Another aspect (also relevant to the web application) is that you want to see unknown observations that are still unknown. At startup, the tool has to request again pages of observations, in order to remove from the local cache (and from the display) the observations that do not match anymore the search query(ies), I mean to remove the observations that are not anymore unknown.
Note that this could be optimized by a new API feature, for providing in one request/response all the observations IDs matching a search query (without providing any observation data at all).
In short, the ability to define AI-based-and-custom-(low-rank)-taxon-based filters requires (in general) to download many observations (once), as long as the API does not offer “AI-assisted occurrence searches” (this topic). Then, as for the web application, it is required to keep uptodate what is displayed (to remove results not relevant anymore). The tool presently offers options to reduce the number of requests performed.
New API features (an AI based filter (this topic) ; a request to get all observations IDs matching a search query, without getting any other data than the IDs) could further reduce the usage of server resources.

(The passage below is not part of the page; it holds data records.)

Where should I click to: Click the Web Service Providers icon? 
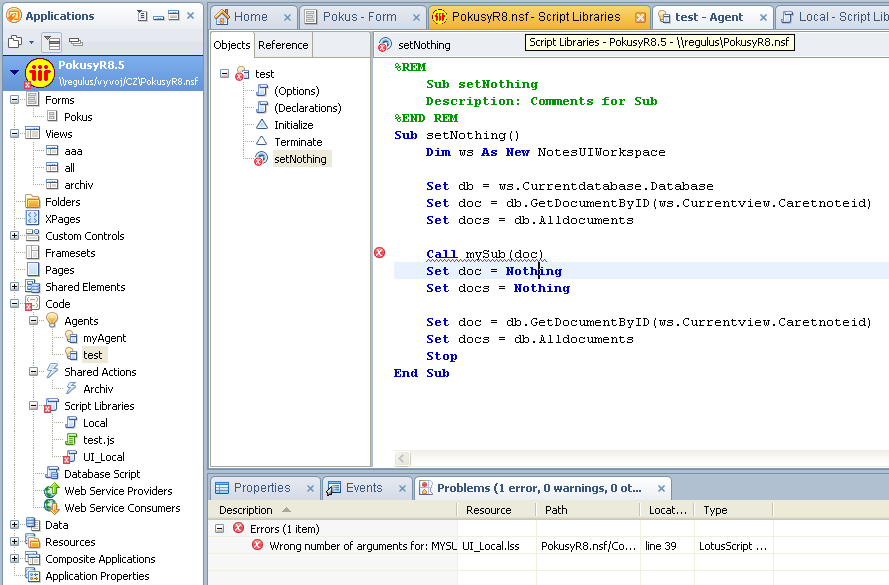tap(52, 491)
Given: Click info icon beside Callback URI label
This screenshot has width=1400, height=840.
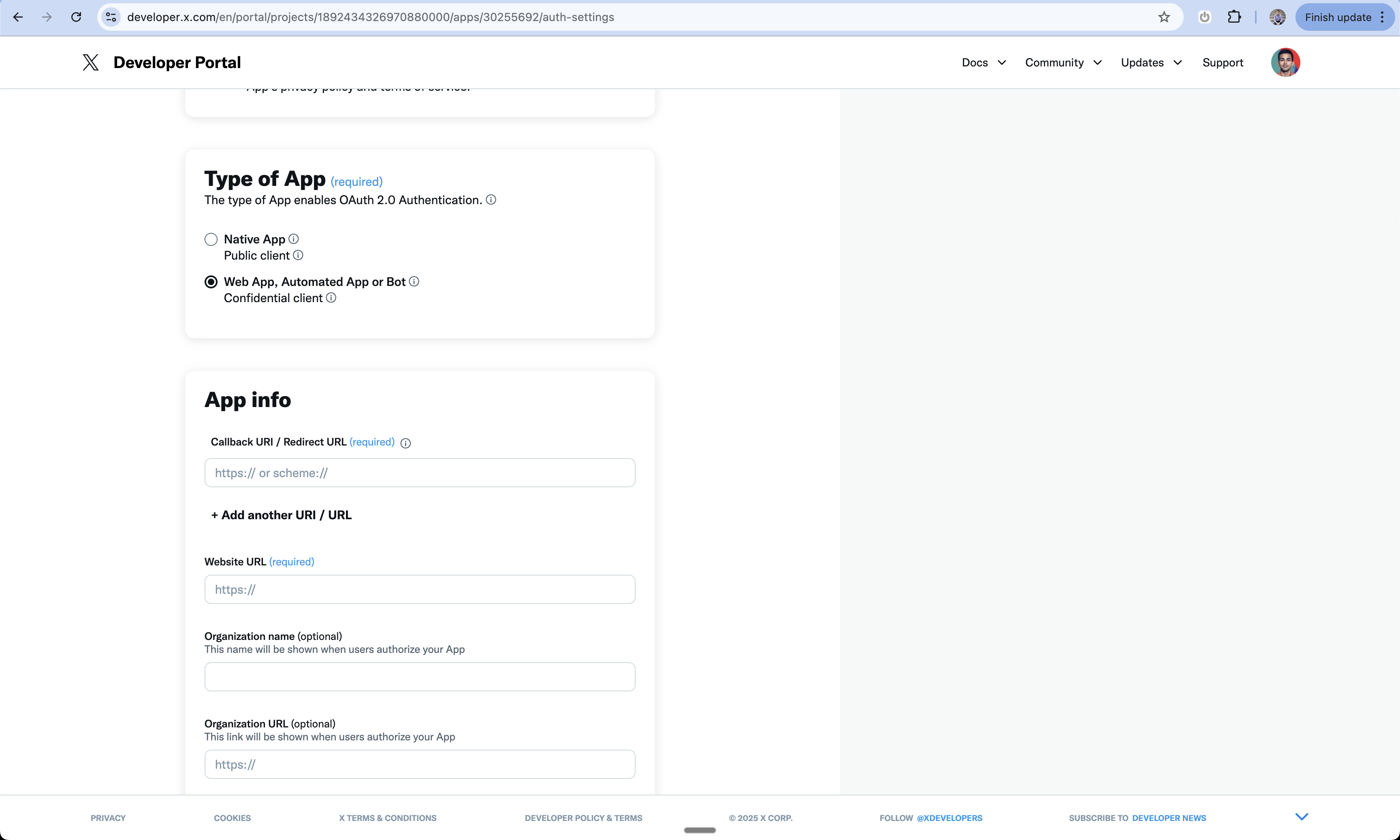Looking at the screenshot, I should pos(405,443).
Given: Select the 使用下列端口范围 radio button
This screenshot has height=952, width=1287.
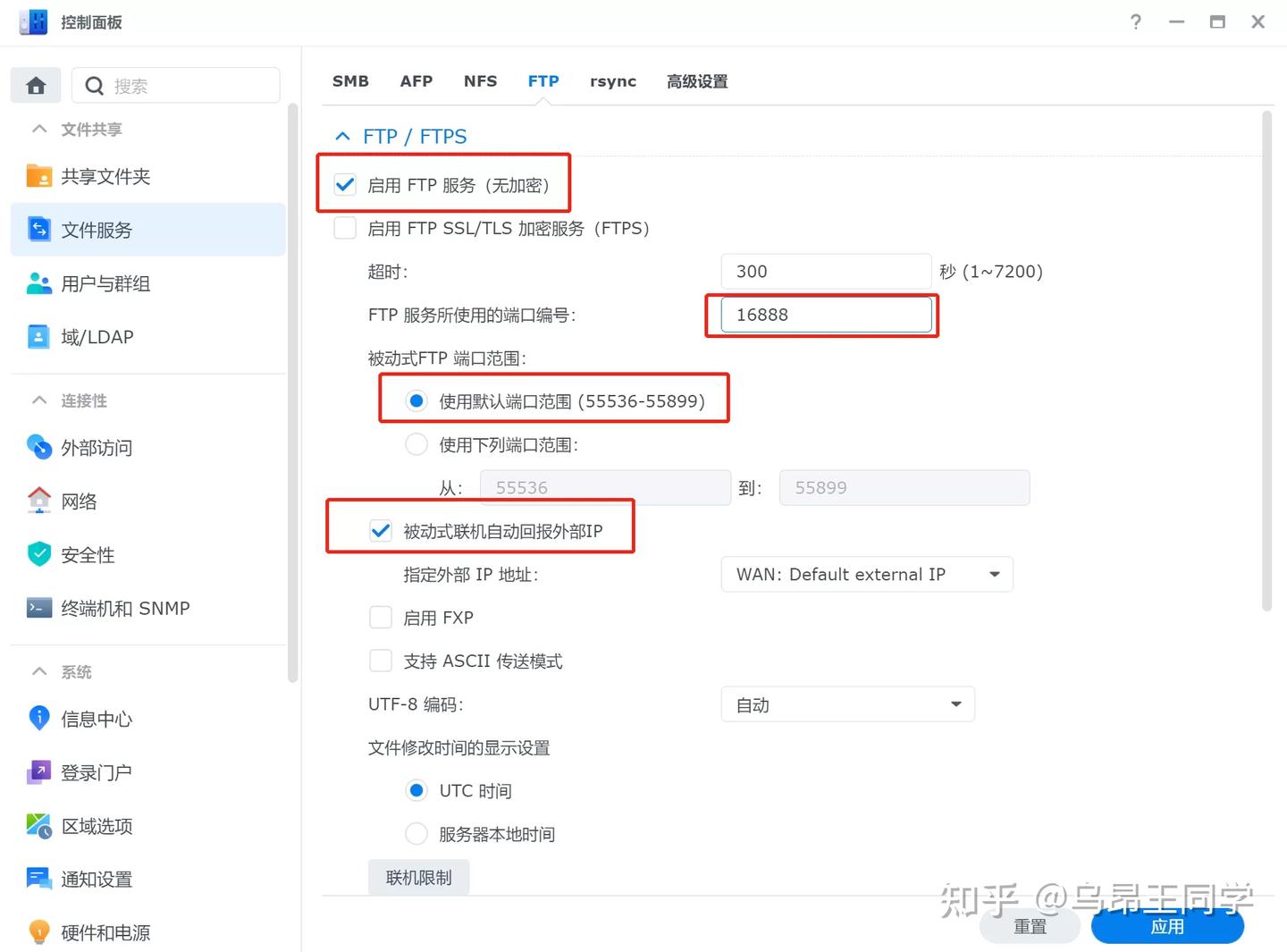Looking at the screenshot, I should pyautogui.click(x=416, y=444).
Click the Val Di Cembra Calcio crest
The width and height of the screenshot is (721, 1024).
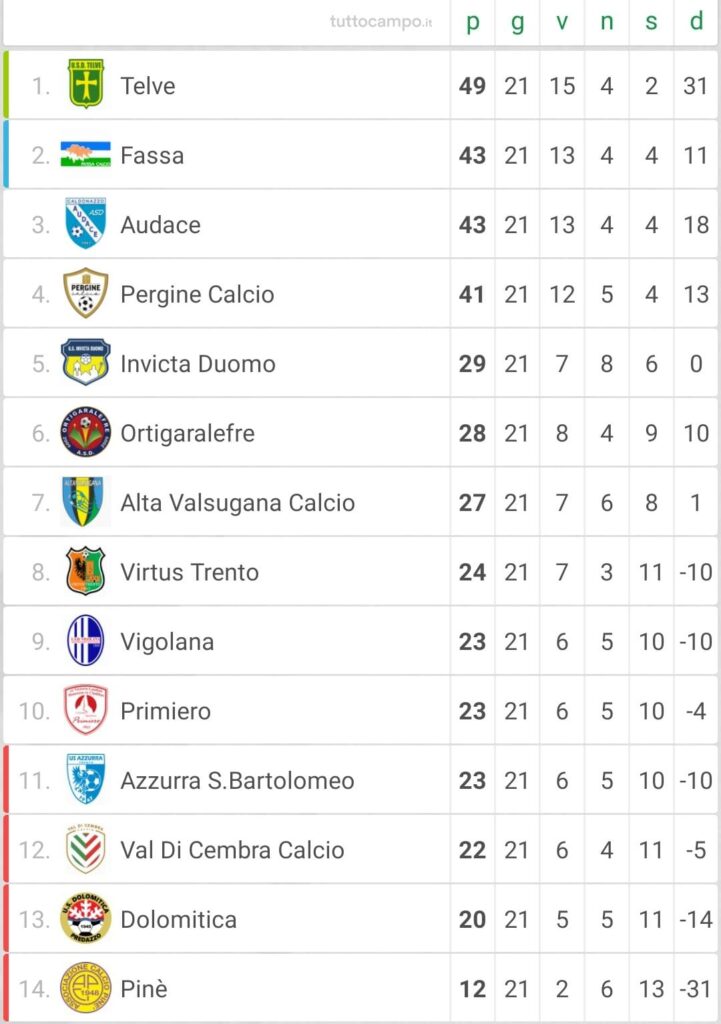[x=86, y=849]
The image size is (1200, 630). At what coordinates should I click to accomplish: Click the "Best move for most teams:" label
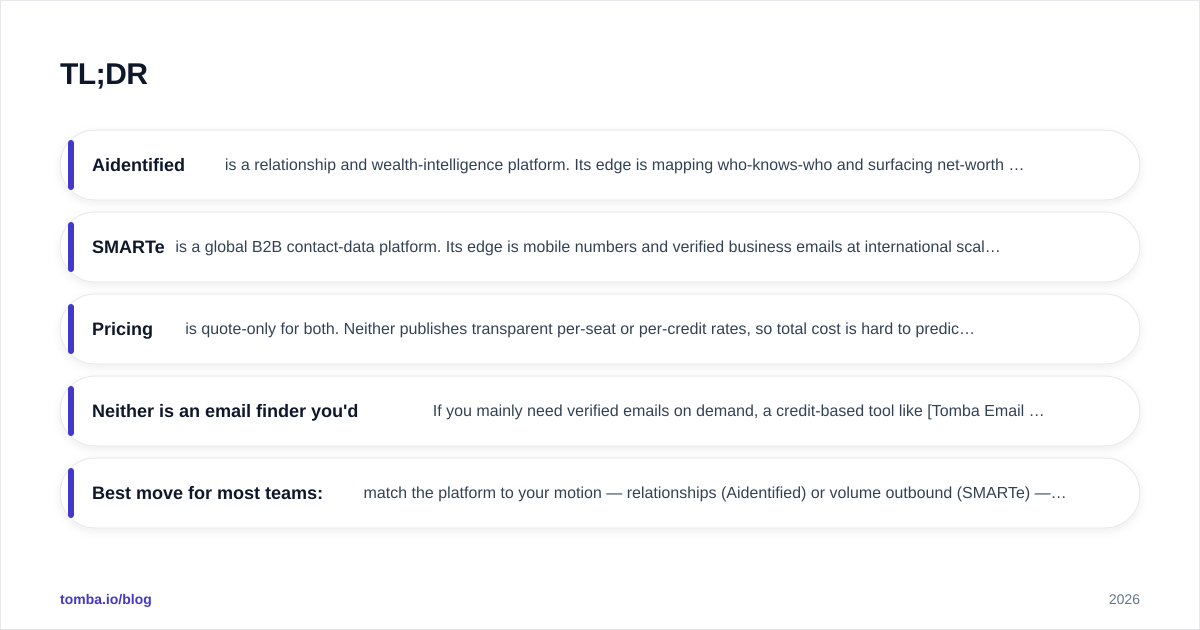click(x=207, y=493)
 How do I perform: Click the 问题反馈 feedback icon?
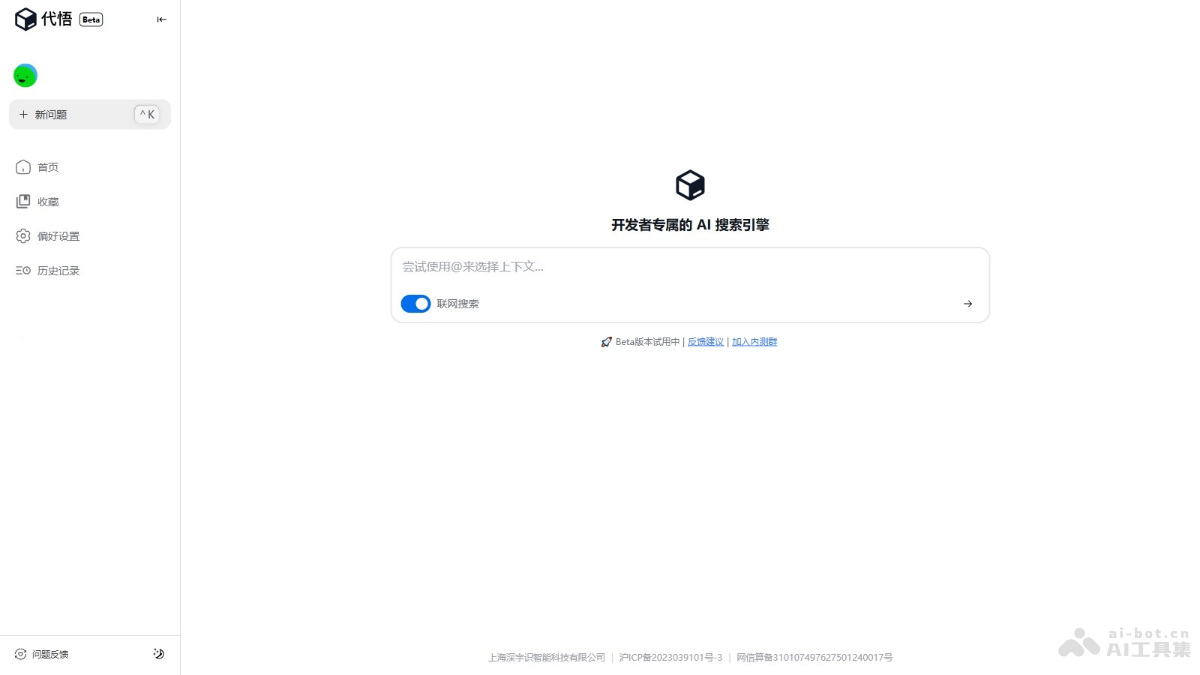[x=22, y=654]
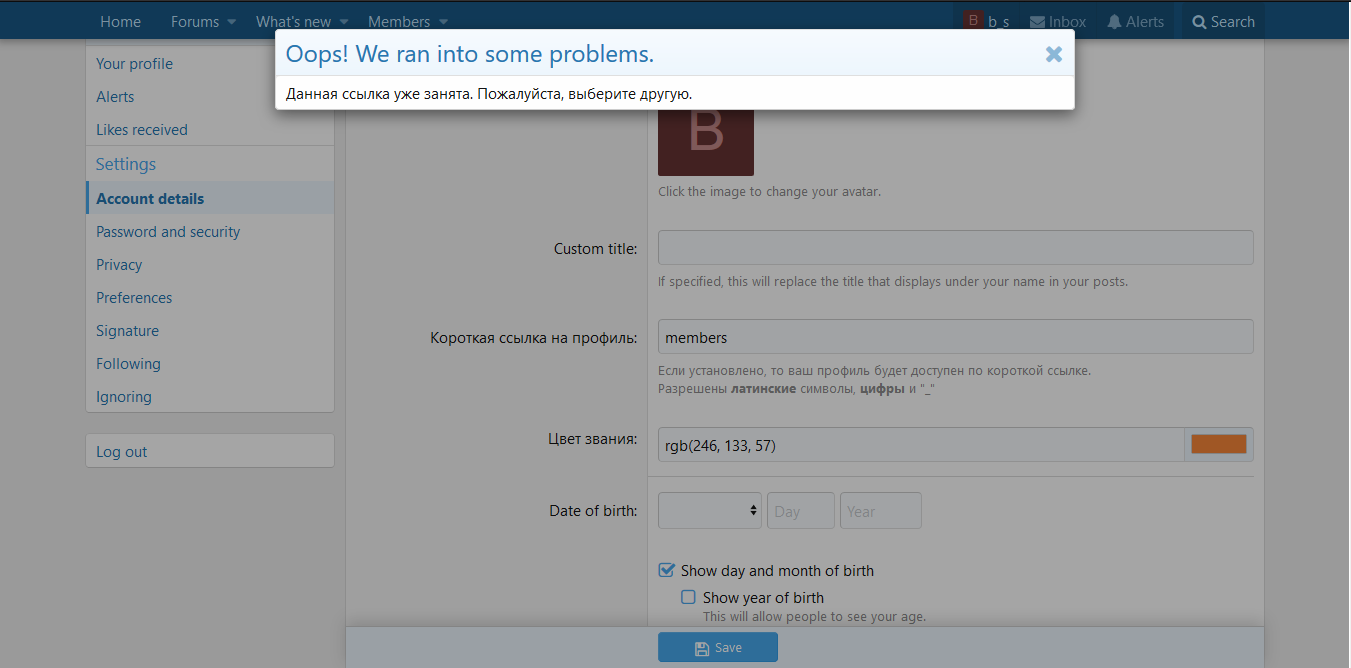Image resolution: width=1351 pixels, height=668 pixels.
Task: Click the Save button
Action: [x=717, y=648]
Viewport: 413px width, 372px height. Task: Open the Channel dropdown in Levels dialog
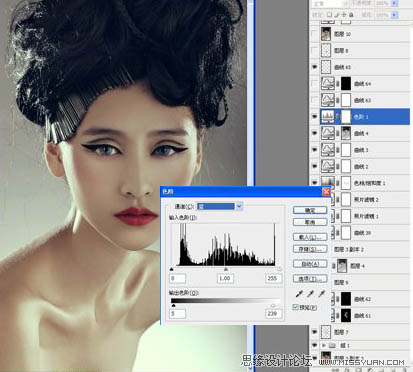pyautogui.click(x=239, y=207)
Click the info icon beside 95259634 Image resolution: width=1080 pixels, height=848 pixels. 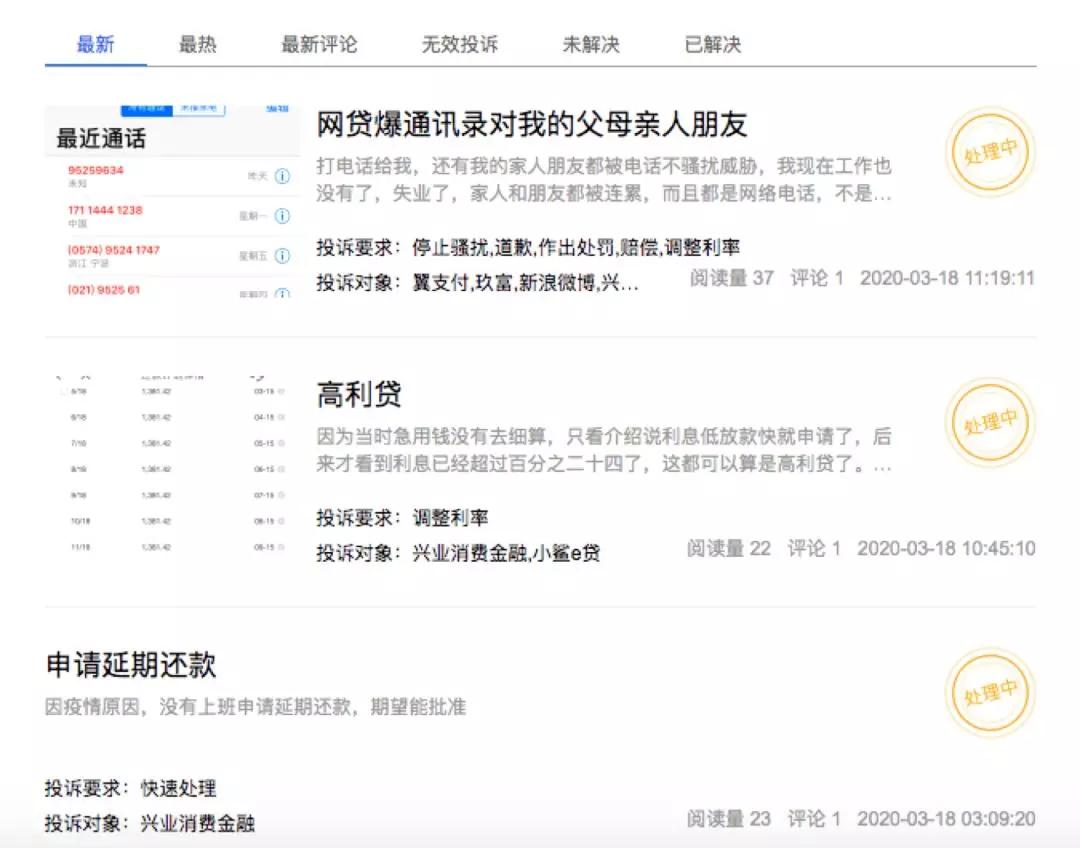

BTW, another API feature that could help (at the margin) would be filtering API results by the observation ID, instead of filtering by the date submitted. I mean: a request to get (pages of) observations with IDs lower than 60000000 for instance (approximately equivalent to a date submitted earlier than “Sep 18, 2020”). Because of time zones, these filters are not equivalent. At some point, if we don’t want to miss observations, it is needed to submit overlapping (+/- 1 day) requests, and this is what the tool does. (The reason is that a request is over after we retrieved 50 pages of 200 observations/page. Another request, with another date filter, is required to get the next observations).
One may answer that, if I need, I may try to take into account the observation time zone (date submitted), to end up with something equivalent to an ID based filter. While trying, I found soon 2 observations at almost the same location in Florida that were registered with different time zones (with a gap of several hours). I didn’t investigate further.
Anyway, this would become pointless if there would exist “a request to get all observations IDs matching a search query, without getting any other data than the IDs” as suggested above.